Property really can pay off, with home sellers in England and Wales making an average profit of £72,000

Words by: Chiara Diacciati Townsend

Digital Content Manager

New analysis of Land Registry and Registers of Scotland data has revealed just how much sellers across the UK have been cashing in over the last 18 months. Spoiler: it depends a lot on where you live, what you own, and how long you’ve been there.

On average, sellers in England and Wales made £72,000 profit when selling their home (that’s the price of a new Tesla). That’s roughly a 38% boost on the price they originally paid. Not bad for simply living somewhere!

But the story isn’t the same everywhere. Some regions are true golden tickets, while others have been a little slower to reward homeowners.

Where homeowners are making the most money

London and the South East are the jackpot regions. Sellers here typically walked away with £130,000 and £94,000 profit respectively. To put that into perspective, £130,000 could buy you an average-priced home in 11 local authorities in the North. Talk about relocating with change to spare.

The reason? Higher property values, longer stays in homes, and strong price growth in the years before Brexit.

In contrast, the North East has been a tougher market. Sellers there made around £35,000 profit on average, which works out at about 26% of their original purchase price. This lower return reflects the region’s long recovery period following the 2008 financial crash, when prices took more than a decade to bounce back. However, on the plus side, the North East is now enjoying stronger-than-average price growth, driven by its relative affordability and increasing buyer demand.

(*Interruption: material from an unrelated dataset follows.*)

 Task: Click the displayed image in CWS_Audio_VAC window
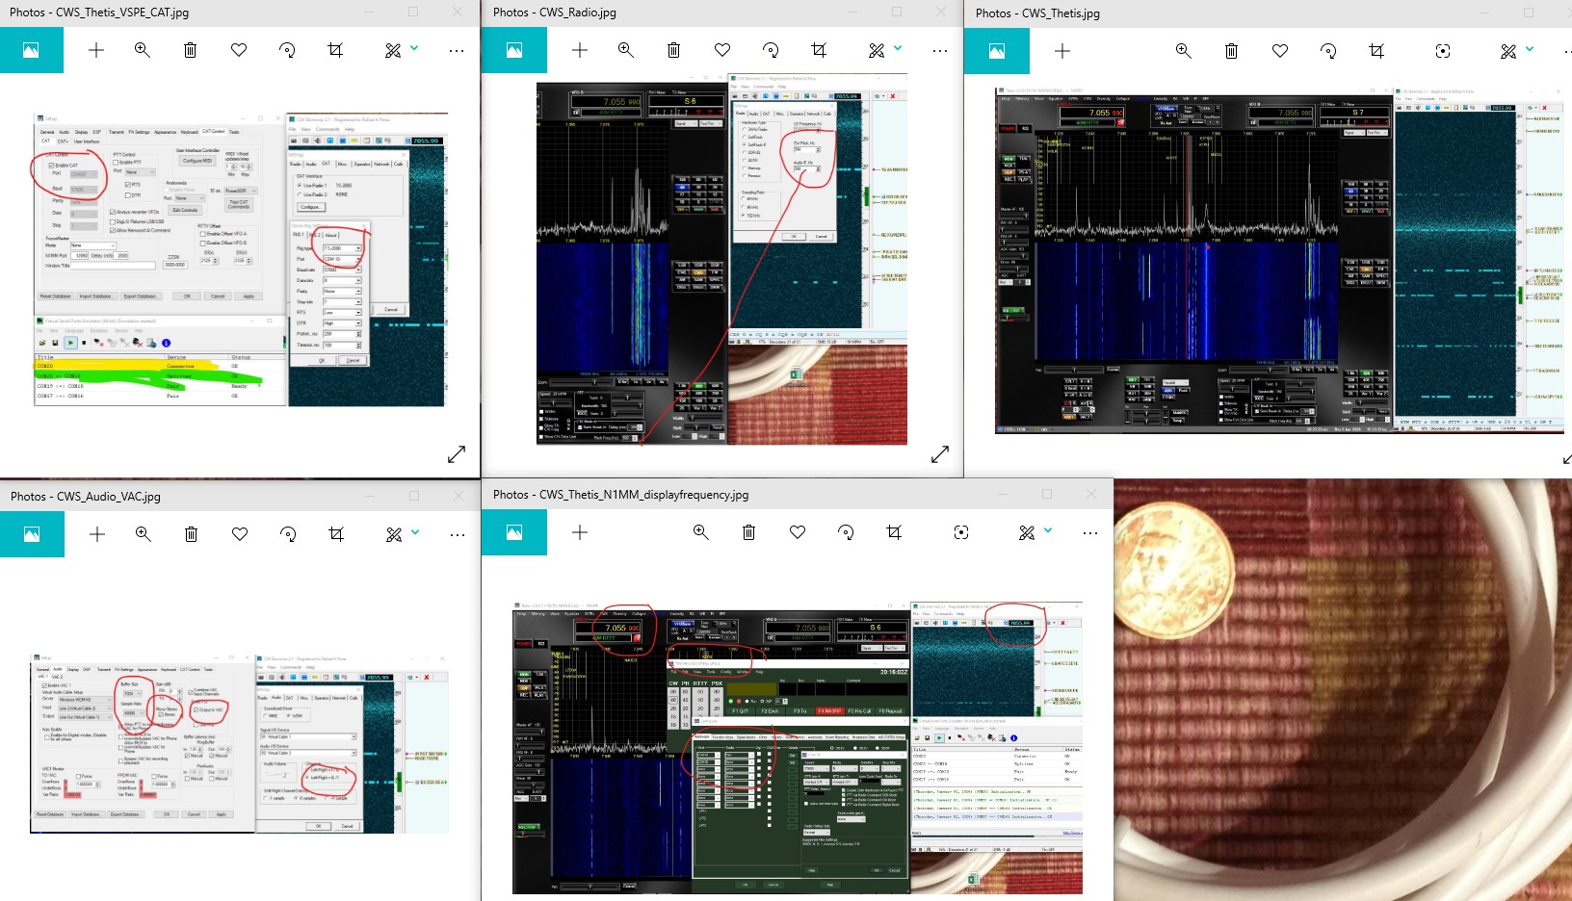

Avg. gains during sale (£)

Avg. gains during sale (%)

Avg. time in property

Median sold price

London

£130,000

35%

10

£513,000

South East

£94,000

35%

9

£370,000

East

£84,000

36%

9

£330,000

South West

£80,000

37%

8

£303,000

West Midlands

£70,000

41%

9

£247,000

East Midlands

£68,000

41%

8

£243,000

Wales

£65,000

45%

9

£210,000

North West

£62,000

42%

9

£215,000

Yorkshire and the Humber

£55,000

38%

9

£205,000

Scotland

£37,200

24%

6

£154,700

North East

£35,000

26%

9

£165,000

England and Wales

£72,100

38%

9

£285,000

How long you stay matters

If you think the longer you live in your home, the more profit you’ll make when you sell…well, that’s mostly true. But there’s a twist.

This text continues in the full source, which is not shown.